Consider a sequence of \(n\) points \(p_1,p_2,\ldots,p_n\) in a plane identified by their Cartesian coordinates. The coordinates are given in the form of two arrays \(X\) and \(Y\) both containing of \(n\) numbers, such that point \(p_i\) has coordinates X[i] and Y[i].

Write a function called minimal_bounding_rectangle_area(X,Y) that, given two arrays of coordinates \(X\) and \(Y\) representing \(n\) points, returns the area of the smallest axis-aligned rectangle that covers all the \(n\) points. An axis-aligned rectangle is such that its sides are parallel to the \(X\) or \(Y\) axis.

Write a function called distance_between_points(X,Y,d) that, given two arrays of coordinates \(X\) and \(Y\) representing \(n\) points, and a number \(d\), return True if and only if two of the given points are at a distance \(d\) from each other, or False otherwise.

Write a function called find_a_square(X,Y) that, given two arrays of coordinates \(X\) and \(Y\) representing \(n\) points, and a number \(d\), return True if and only if four of those points are the vertices of a square, or False otherwise.

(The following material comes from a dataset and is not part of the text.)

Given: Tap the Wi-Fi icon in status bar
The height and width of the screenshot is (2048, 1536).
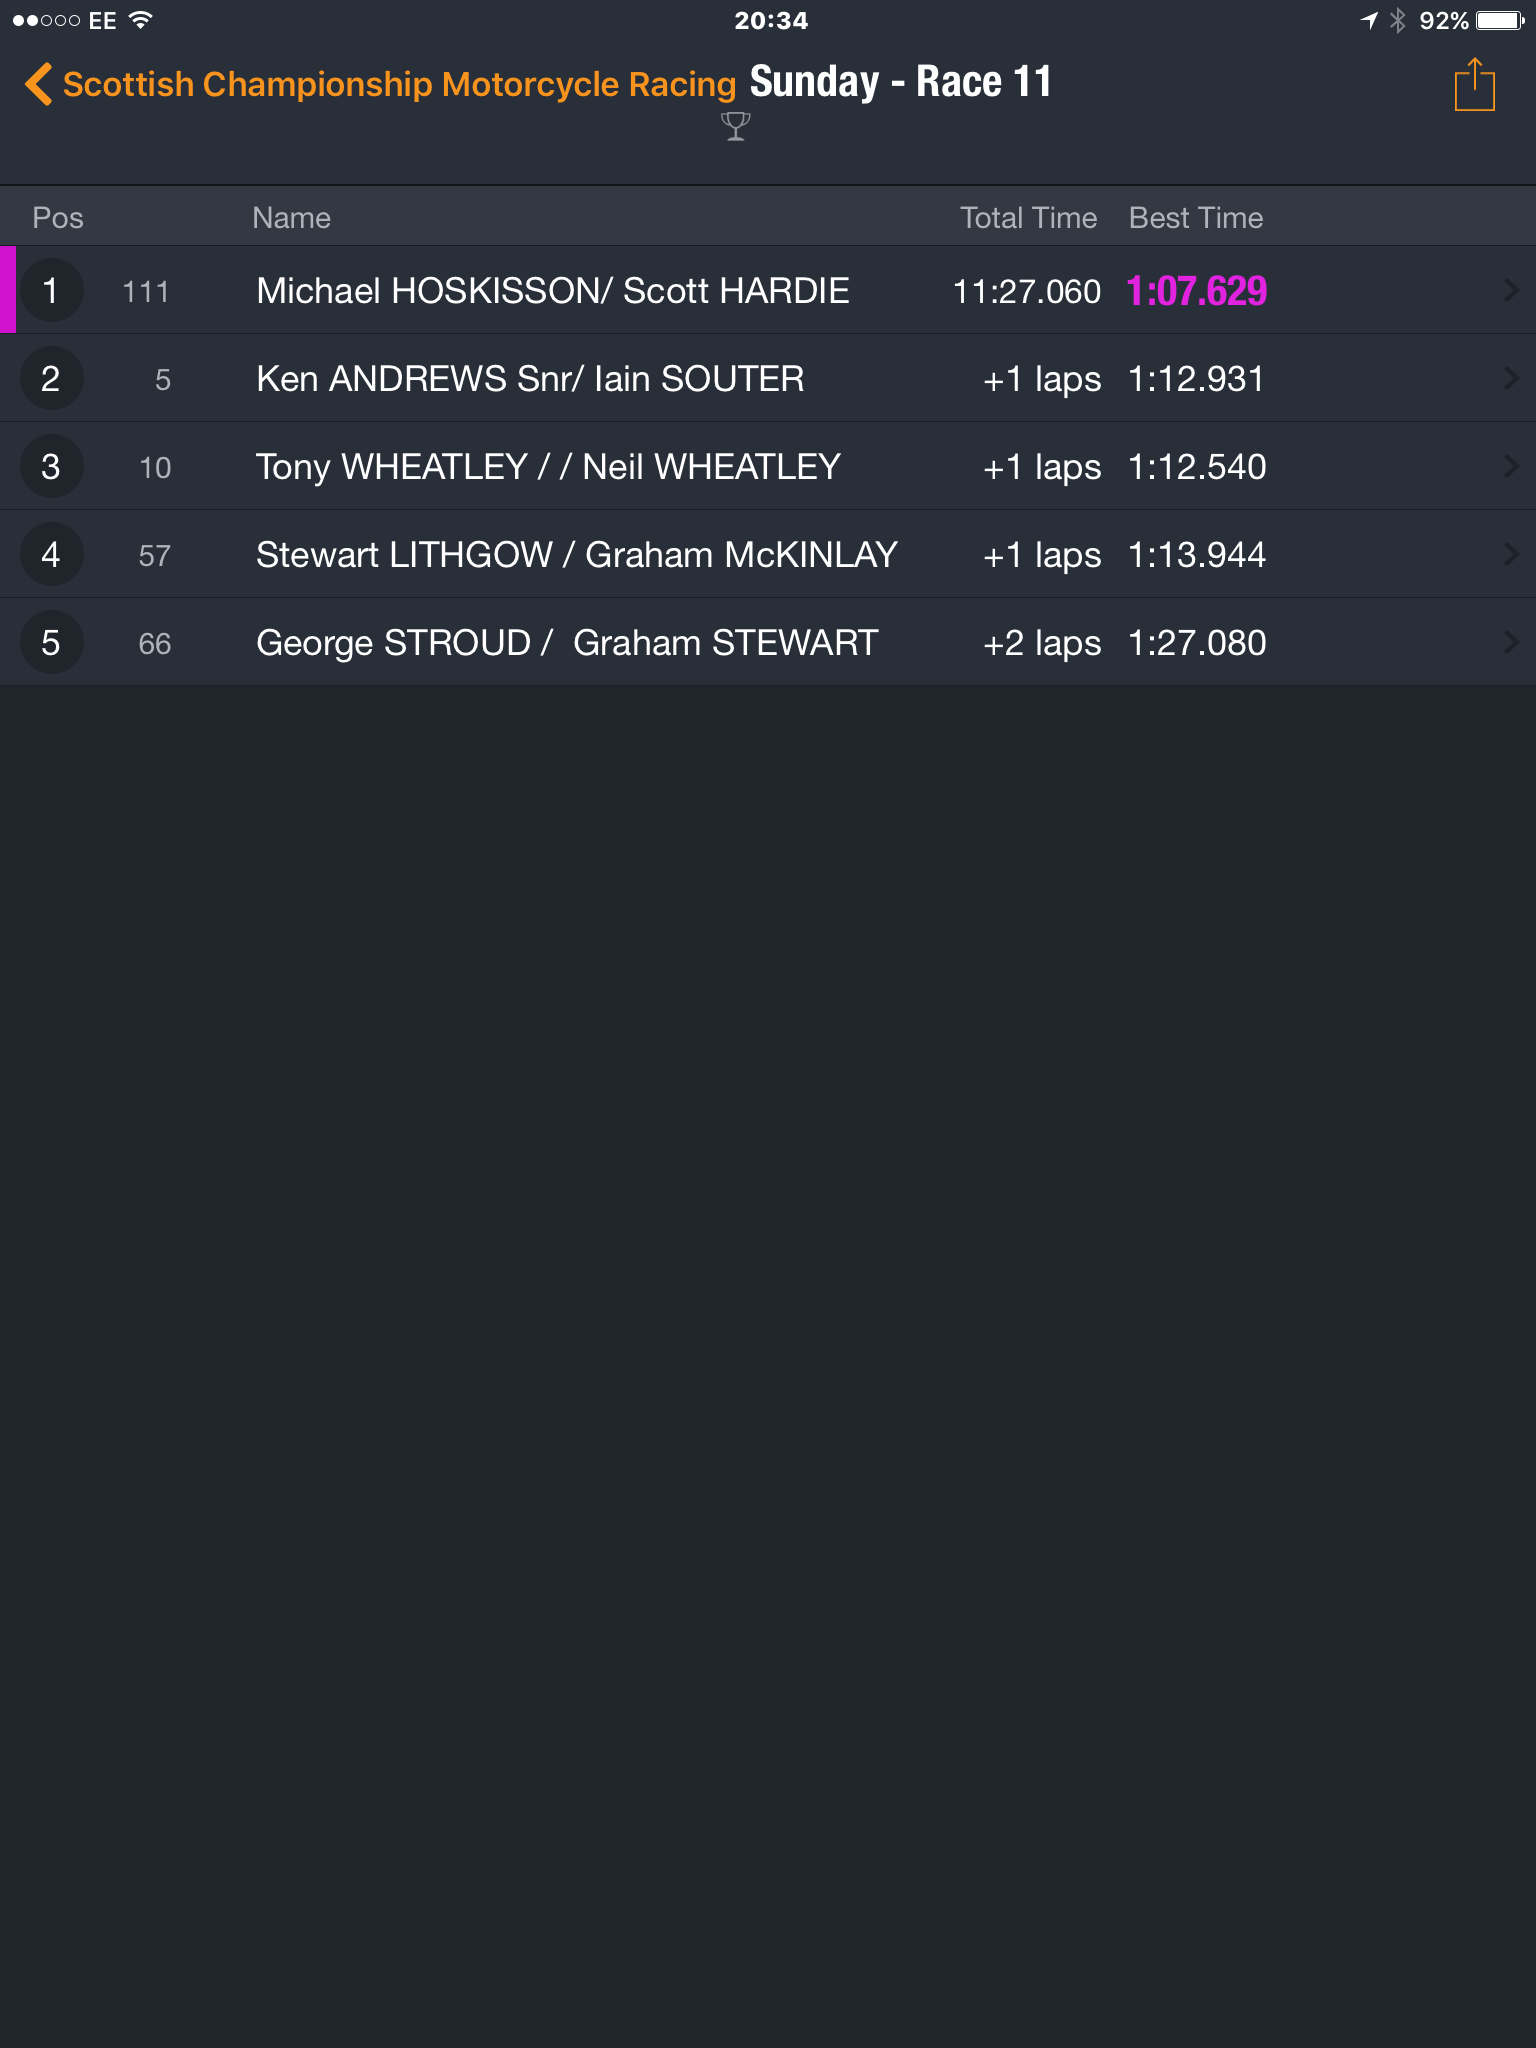Looking at the screenshot, I should tap(141, 20).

Write a function called most_common_digit(n) that takes an integer \(n\), and returns the most common digit in the decimal representation of \(n\). If there are two or more most common digits, the function must return the smallest one.

Write a function called sums_of_squares(n) that prints all the pairs of squares that sum to \(n\). That is, sums_of_squares(n) prints a line \(a^2\) + \(b^2\) for all the distinct pairs \(a\le b\) such that \(a^2+b^2=n\).